Dados recentes sobre a evolução do número de funcionários públicos levantam as polémicas habituais. Os defensores do status quo e os que procuram mais eficiência esgrimem os argumentos conhecidos. As trincheiras são o que são. Mas será que os dados agregados fornecem as pistas suficientes ou apontam os caminhos imprescindíveis que devemos percorrer? Basta contabilizar as quantidades ou há que conhecer e ponderar as competências associadas? Quais os critérios de exigência aplicados às contratações realizadas e o que prevêem as análises custo-benefício? Quais as estratégias associadas para a qualificação da administração pública? Quais os impactos imediatos e a médio prazo no nível das prestações de serviços ao cidadão? E quais os efeitos globais para a sociedade, tendo presente o que pode ser feito em termos de simplificação de processos, de recurso às tecnologias de informação e à digitalização, de políticas de inovação para adequar a oferta aos novos hábitos dos utilizadores? Estas questões são incontornáveis, fazem necessariamente parte da equação. Não há discussão séria sobre a dimensão, a estrutura e o modelo de funcionamento da administração pública que possa escapar a uma visão integrada, ou pelo menos a uma tentativa de visão integrada.

Publiquei recentemente um livro, “Serviço público”, descrevendo a minha experiência na gestão da RTP, demonstrando que as instituições públicas podem ter ciclos longos de melhoria da oferta, ganhos de relevância, inovação no mercado, mantendo ao mesmo tempo um registo de orientação para os custos e atingindo o pleno equilíbrio orçamental. Foi o que de facto conseguimos. Recuso-me a pensar que estas organizações, quando apostam na qualidade têm inevitavelmente de entrar em derrapagem nas contas, ou, no polo oposto, se funcionam com rigor económico não conseguirão realizar aquilo que é interessante e diferenciador. A vida não pode ser tão binária. Cabe aliás aos gestores fazer uma coisa “e” a outra, não uma coisa “ou” a outra. Inovação e sustentabilidade económica não podem, não devem ser incompatíveis.

Mas muito mais se poderia alcançar na esfera pública, se houvesse políticas inteligentes na gestão de recursos humanos, se as instituições pudessem administrar os seus quadros com patamares adequados de autonomia e responsabilidade, se fossem capazes de atrair o melhor talento à medida que libertam os recursos menos produtivos, se dispusessem dos mecanismos certos para premiar o mérito, para incentivar o desempenho, para fomentar uma lógica de competitividade ambiciosa.

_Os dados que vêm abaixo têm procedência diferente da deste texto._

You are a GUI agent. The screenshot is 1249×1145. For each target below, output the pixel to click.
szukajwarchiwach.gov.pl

Disse muitas vezes que numa empresa como a RTP, com quase dois mil trabalhadores, nos sobravam uns duzentos (10%), mas nos faltavam outros cinquenta (2.5%), com competências acrescidas, mais polivalentes, mais jovens, mais empreendedores, mais atualizados, mais atentos ao mundo, mais velozes, mais tecnológicos. Não devemos ter receio de caminhar — nem de forma traumática, nem de forma imobilista — para resolver estes bloqueios e para preparar as organizações para um novo futuro. Vivemos hoje e viveremos amanhã em contextos de maior exigência sobre a eficácia e a transparência da máquina do Estado e também perante crescentes expectativas por parte dos próprios consumidores.

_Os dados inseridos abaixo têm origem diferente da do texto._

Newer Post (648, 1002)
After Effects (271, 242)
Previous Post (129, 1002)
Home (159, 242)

Creio que será cada vez mais premente a necessidade de ir ajustando com frequência os equilíbrios entre os inputs (as estruturas, os recursos, as culturas organizativas) e os outputs (os níveis de serviço, a cobertura das preferências e hábitos dos utilizadores). Há que olhar com pragmatismo para estas realidades complexas, em acelerada mutação, que requerem cabeças abertas e não dogmas simplistas ou fórmulas estafadas – aliás, tanto nas instituições públicas como na iniciativa privada. E o desafio essencial das lideranças é transformar as organizações à luz destes desafios. Urge actuar com bom senso mas com resolução, no imediato mas com uma perspectiva de futuro, e sempre com vista a obter ganhos de produtividade e a aumentar a capacidade de resposta.

Por isso, diria que as questões chave estão para além do tradicional “quantos são?”. Mais vale perguntar: “que competências trazem para cima da mesa?” e “como se irão organizar, que tecnologias irão utilizar, e que incentivos terão para servir melhor o cidadão”? O futuro irá mais por aí.